Anyway, enough of my prattling. I've seen some great miniatures, and some great pieces of fluff scattered about the showcase. Sadly, those that combine fluff, painted miniatures and army lists etc are few and far between. So, my challenge to you, why not head over to the showcase and upload/update your armies to share with the rest of Heresy?

There's even an award if you really shine!

Creeds Commendation.


----------



## Iraqiel (May 21, 2008)

Seconded, I'm always impressed when I doodlebop my way over to the army showcase... I just need to put some more time into developing my own!


----------



## Nordicus (May 3, 2013)

Hmm good idea - Not so keen on the fluff thing (I play Daemons, they wreck shit, hurr durr) but army lists and other nice things could certainly come in handy.

I will give it some thought and see what I can come up with


----------



## The Son of Horus (Dec 30, 2006)

This has always been one of my favorite features we have. Hope to see it really take off soon!


----------



## SwedeMarine (Jun 3, 2013)

I had already started on this before i ran into this thread. Must be in the stars


----------



## Tawa (Jan 10, 2010)

Nordicus said:


> Hmm good idea - Not so keen on the fluff thing


You could always replace fluff with a battle history etc of your army :good:


----------



## Kreuger (Aug 30, 2010)

I've never included much in the way of fluff with my army lists. I do make it a point to update my showcase as I finish new models (even though I never really get to play anymore).

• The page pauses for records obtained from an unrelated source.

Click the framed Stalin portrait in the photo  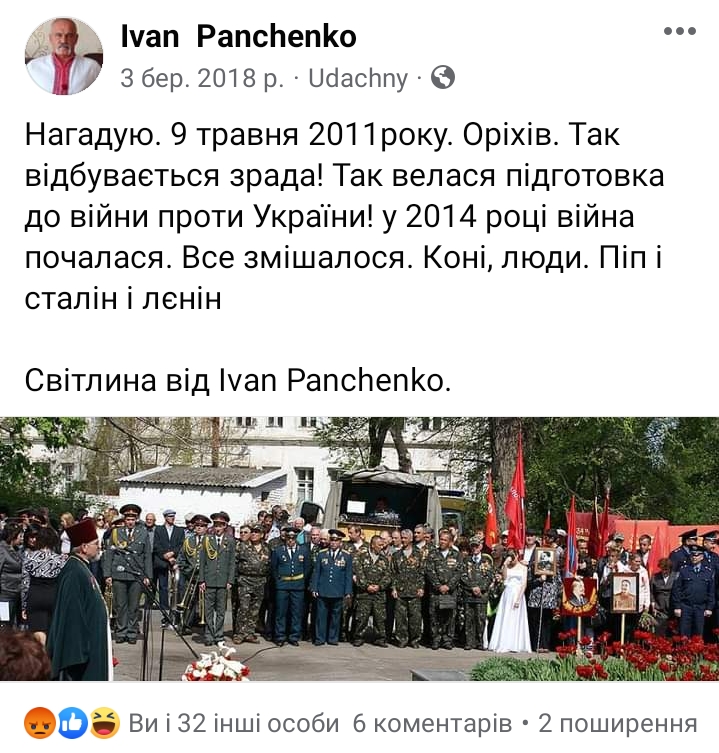point(624,593)
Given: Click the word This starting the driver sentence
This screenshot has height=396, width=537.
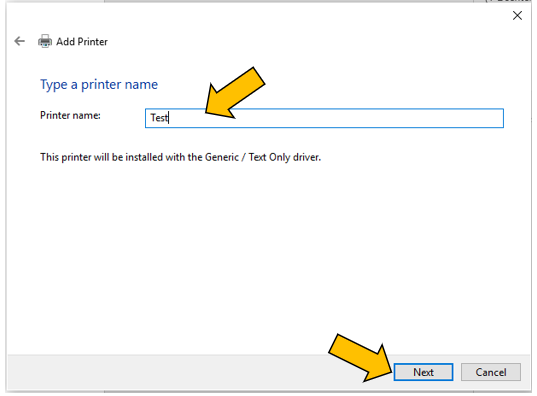Looking at the screenshot, I should 49,157.
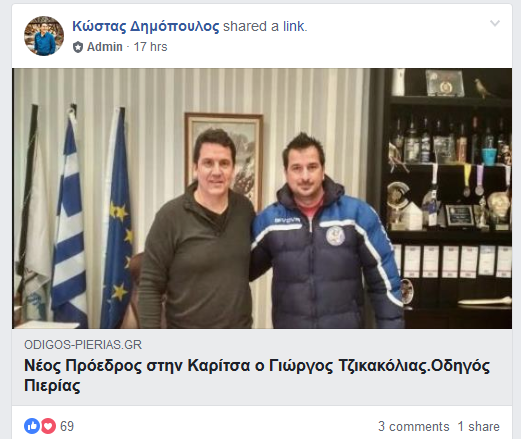
Task: Click the poster's profile picture
Action: point(44,36)
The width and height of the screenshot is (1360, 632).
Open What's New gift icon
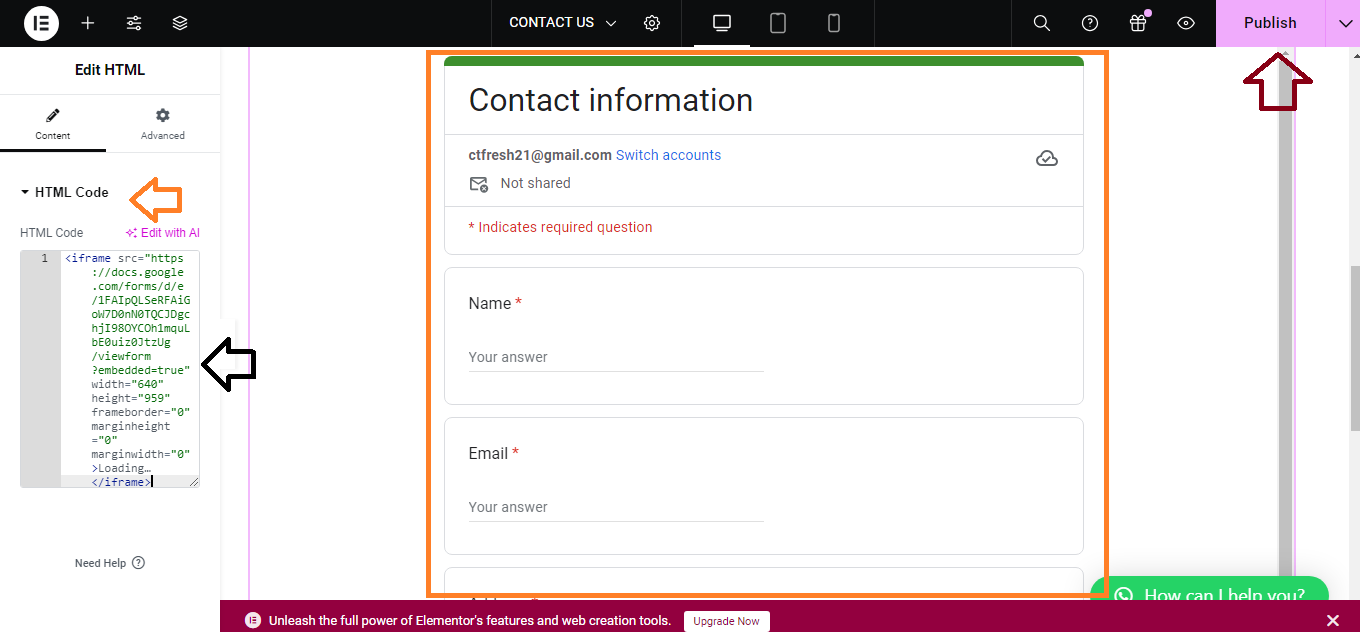[1138, 23]
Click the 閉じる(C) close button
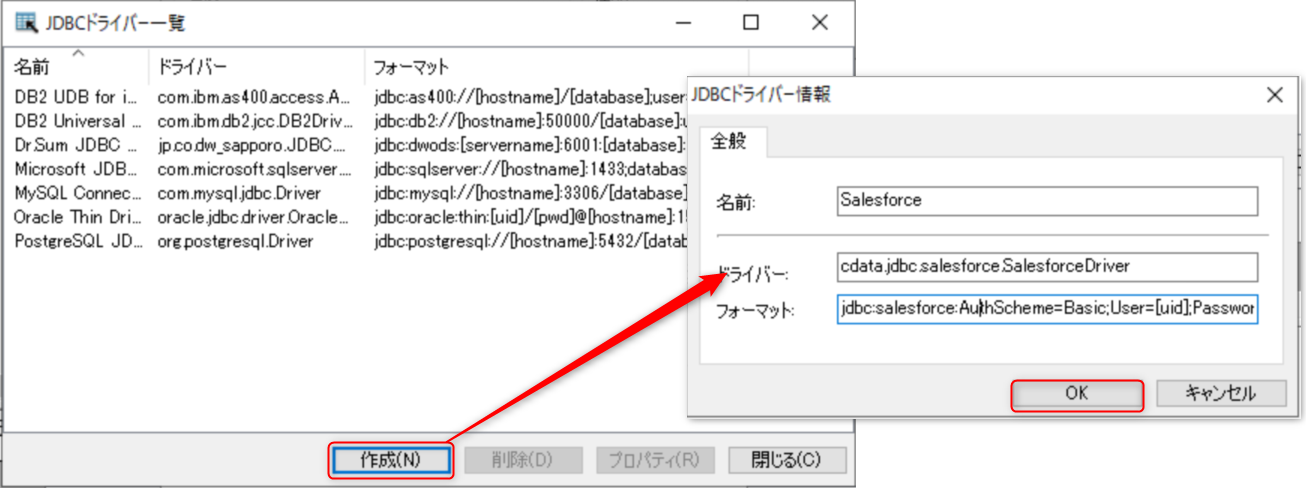This screenshot has height=488, width=1306. pyautogui.click(x=786, y=459)
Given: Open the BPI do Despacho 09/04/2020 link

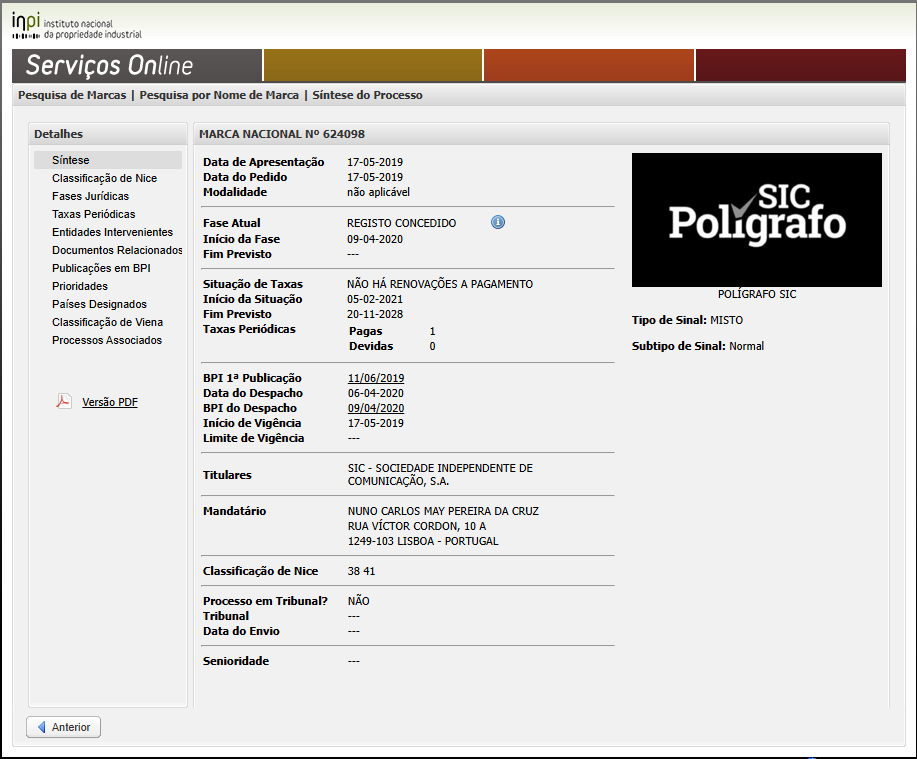Looking at the screenshot, I should pyautogui.click(x=375, y=408).
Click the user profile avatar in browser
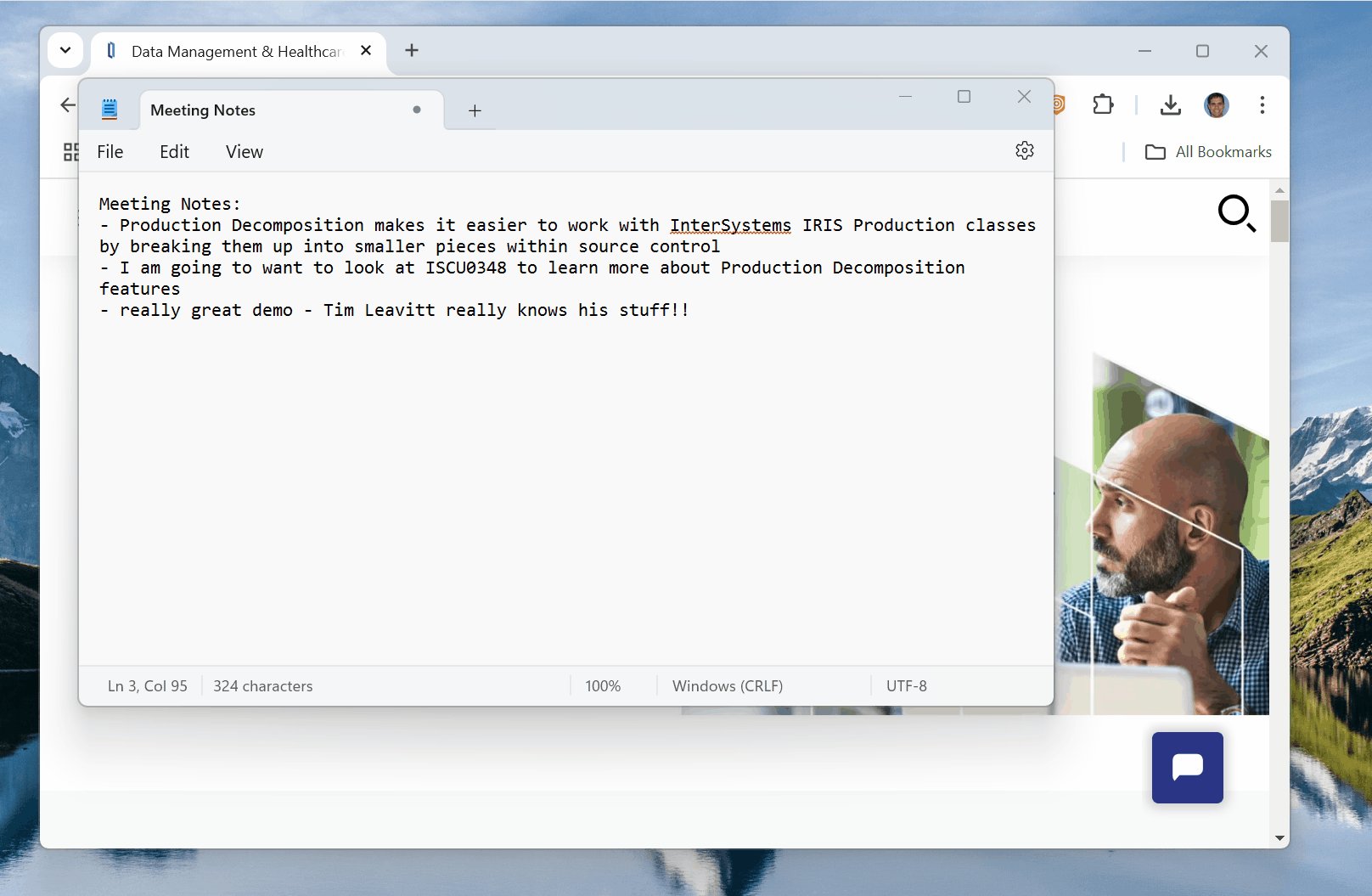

Tawa, that's a great idea. For those of you still playing a lot, you could include links to any of your battle reports posted to Heresy. And of course links back to your showcases. =)


----------



## Varakir (Sep 2, 2009)

Some good ideas Tawa. A lot of the armies on the showcase are amazing, and it would be nice to see some of them further fleshed out.

I already have a fair bit of fluff in mine, but now that i'm playing regular matches i'll add some more game related stuff to it. I'm terrible at recording what happens during games, so rather than battle reports i'll put up 'most epic moment' or something.

My 75 point librarian insta-gibbing a GK dreadknight on the first round of combat will definitely be in there :grin:


----------



## Tawa (Jan 10, 2010)

Whatever works for you guys to best showcase your army :good:

Once I get some half-decent progress going with my CSM (unable to upload pics atm) I intend to go the whole nine yards with mine.
The plan is:

Background and structure of the Apostles of Calas.
Army list.
Brief background "profiles" of any named characters.
Battle results ie W/D/L once I get to gaming again.
Pictures of completed units.
Wishlist & WIP list.
Links to (hopefully) battle reports.


It shall be a glorious undertaking devoted to great Nurgle! :crazy:


----------